Given passage
%%

Patents by Inventor Mir Hamid Pirahesh

Mir Hamid Pirahesh has filed for patents to protect the following inventions. This listing includes patent applications that are pending as well as patents that have already been granted by the United States Patent and Trademark Office (USPTO).

  • Publication number: 20150220529
    Abstract: Embodiments of the present invention relate to elimination of blocks such as splits in distributed processing systems such as MapReduce systems using the Hadoop Distributed Filing System (HDFS). In one embodiment, a method of and computer program product for optimizing queries in distributed processing systems are provided. A query is received. The query includes at least one predicate. The query refers to data. The data includes a plurality of records. Each record comprises a plurality of values in a plurality of attributes. Each record is located in at least one of a plurality of blocks of a distributed file system. Each block has a unique identifier. For each block of the distributed file system, at least one value cluster is determined for an attribute of the plurality of attributes. Each value cluster has a range. The predicate of the query is compared with the at least one value cluster of each block.

%%

Supplied material

%%

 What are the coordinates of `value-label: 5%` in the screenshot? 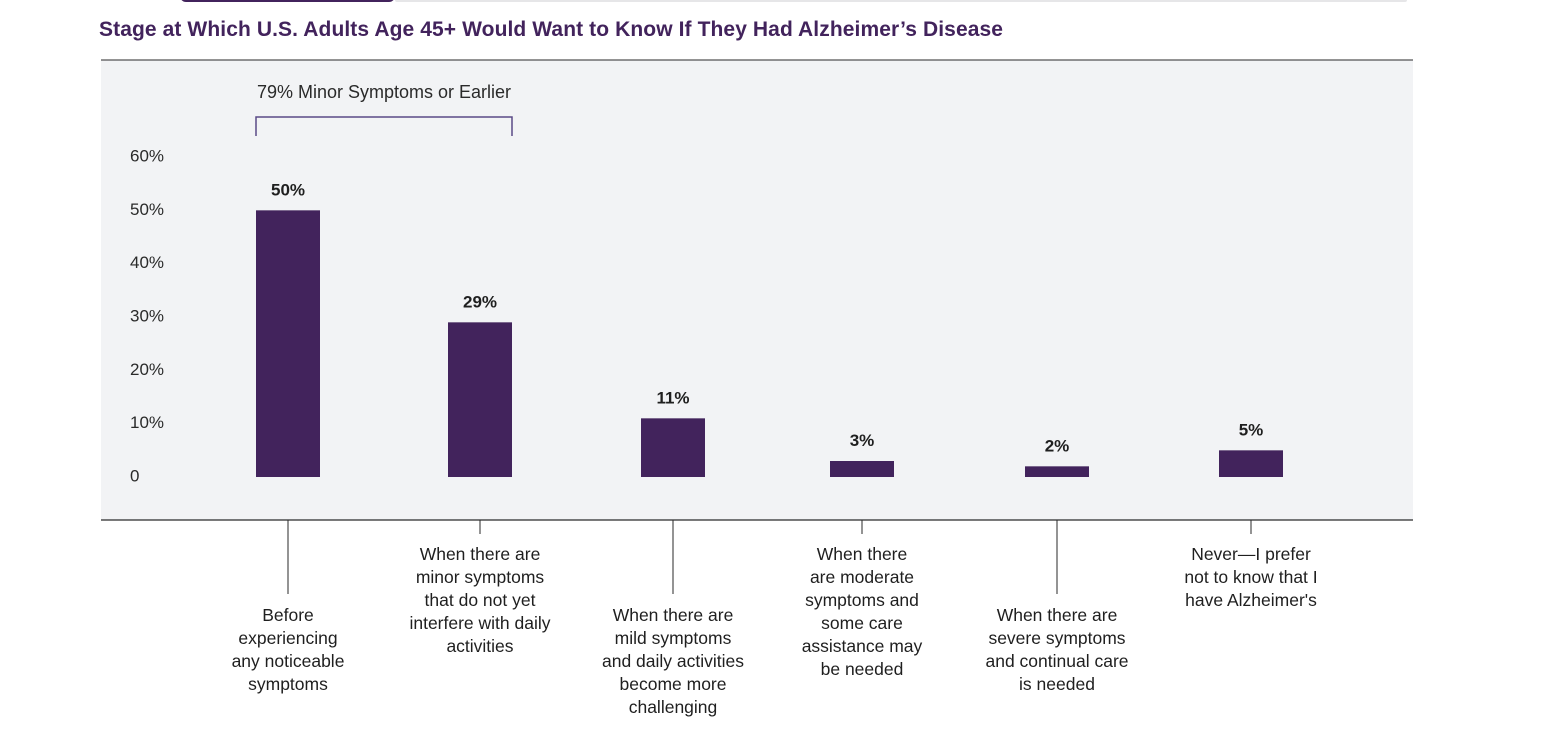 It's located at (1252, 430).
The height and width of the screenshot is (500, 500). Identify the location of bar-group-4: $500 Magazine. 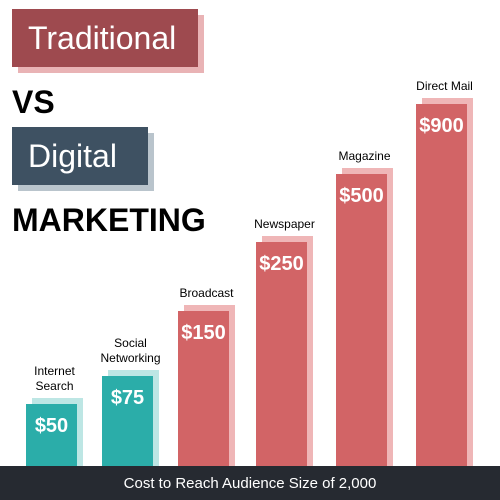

%%

Exercise set
A - Rewrite the abstract in the patent listing that begins "Embodiments of the present invention relate to" as a brief bulleted list that keeps its main facts.
B - In the patent listing, which file system do the MapReduce systems in the abstract use?
C - According to the patent listing, why has Mir Hamid Pirahesh filed for patents, and what kinds of patents does the listing cover?

Responses to the exercise
A -
- Subject: eliminating blocks, such as splits, in distributed processing systems like MapReduce systems that use the Hadoop Distributed Filing System (HDFS).
- One embodiment provides a method and a computer program product for optimizing queries in such systems.
- A query is received. It has at least one predicate and refers to data made up of many records.
- Each record holds values in several attributes and sits in at least one block of a distributed file system.
- Each block has a unique identifier.
- For each block, at least one value cluster, with a range, is determined for one of the attributes.
- The query's predicate is compared with the value clusters of each block.

B - The Hadoop Distributed Filing System (HDFS).

C - He filed for patents to protect his inventions. The listing includes both pending patent applications and patents that the United States Patent and Trademark Office (USPTO) has already granted.